The Good Shepherd, Tadworth

What We Don’t Know

I heard via Facebook the other day that a good friend of mine from my first theological college has been given the chair in Theology and the Arts at Regent College, the University of British Columbia.  Naturally I sent him a message of congratulations and suggested to him that he had come a long way since our time together at LBC (London Bible College – now renamed London School of Theology) to which he replied, rather wisely in my humble opinion, “LBC taught us all we still don’t know”.

I had good reason to be thankful to Iwan (my friend’s name) in our early days as students together.  We roomed in the same house.  I had been out of full time education for eight years and I found the getting back to study quite difficult.  I had particular difficulty with New Testament Greek and was almost at my wits’ end after one term with a grand score of 10% in the first Greek grammar exam.  One morning in the communal wash room I confessed to Iwan that I wasn’t coping too well and was feeling that I was a bit thick to put it mildly.  He turned to me and said something along the lines of, “Mick, to get on a degree course at all you are in the top ten percent of the country in intellectual terms”.  I believed him and things started to pick up from that point onwards; the rest, as they say, is history.  I reminded Iwan a couple of years ago how important this encounter had been and how his words affected me and motivated me.  He confessed that he couldn’t remember the incident at all.  What he did remember was that I had nick-named him “tomb features” (my reflection on how he looked first thing in the morning); cruel!  Sorry Iwan. 
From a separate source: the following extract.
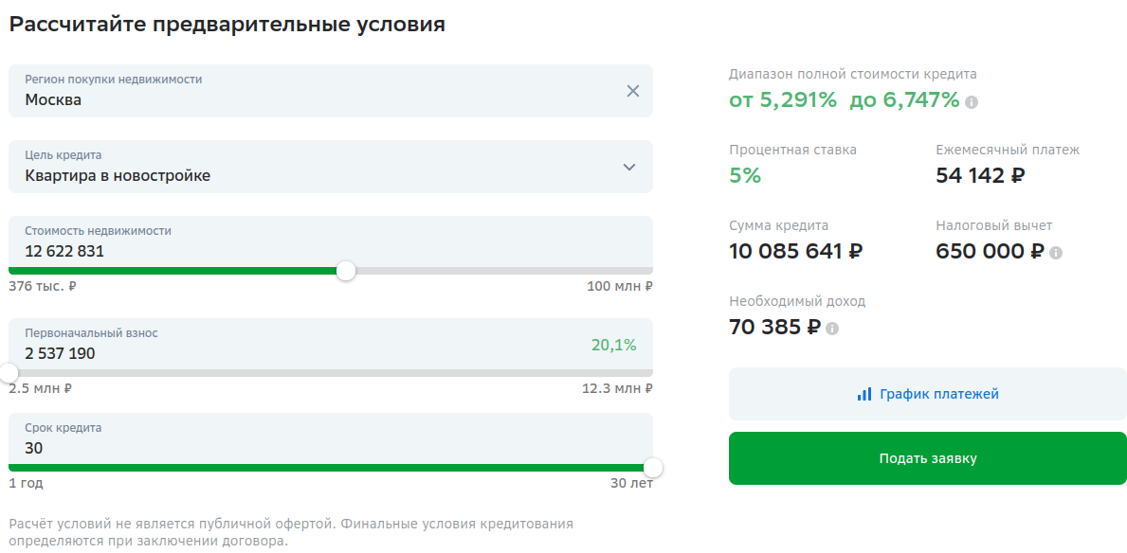The height and width of the screenshot is (553, 1127).
Task: Click the bar chart icon in График платежей
Action: [863, 394]
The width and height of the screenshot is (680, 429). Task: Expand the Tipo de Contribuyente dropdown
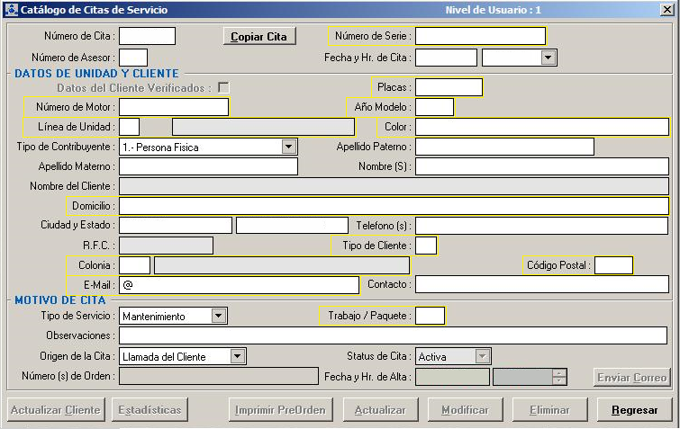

This month sees two major festivals of the church being celebrated, Ascension and Pentecost.  Iwan’s words about “all we don’t know” seem to apply rather well to the former and his words to me, which helped launch my theological career, the latter.  In physical terms the ascension of Jesus into Heaven doesn’t make much sense.  Pictures of feet disappearing into a cloud may have cut the mustard in the Middle Ages but it seems almost laughable in the twenty first century.  In the gospels the risen Christ seems to have been able to appear and disappear at will, which again defies what most of us would consider being common sense.  Doesn’t the age of science make this seem like a childish fairy tale?  Well no it doesn’t actually; most scientists would run with Iwan’s statement and be humble enough to realise that our knowledge of how the universe works is even now quite limited, new things are being discovered all the time particularly at a subatomic level.  When it comes to the ascension of our Lord I don’t tend to think of Him going up in the air rather going into another mode of being: hidden at present from us, out of sight, a mode of being that one day we will all experience.

With regard to Pentecost and the coming of the Holy Spirit – one of my favourite images of the Holy Spirit is that of counsellor or comforter.  Comforter, as it is understood today, is not a particularly good translation of the Greek original, its meaning is somewhat too soft.  The original sense is not “there, there, never mind”, it is more active a word in Greek than that.  St John’s Gospel pictures the Holy Spirit as the person of God encouraging us, provoking us, “you can, you really can, now get on with it!”   I would go so far as to say that all those years ago in the communal bath room at LBC Iwan was the mouthpiece of the Holy Spirit for me. 

So during May, let’s be humble about what we don’t know, trusting the Risen and Ascended Lord and let’s be encouraging of one another in our common endeavour to lead the Christian life.  Who knows you might be the instrument of God and help motivate someone who for lack of confidence is struggling to fulfil their divine calling.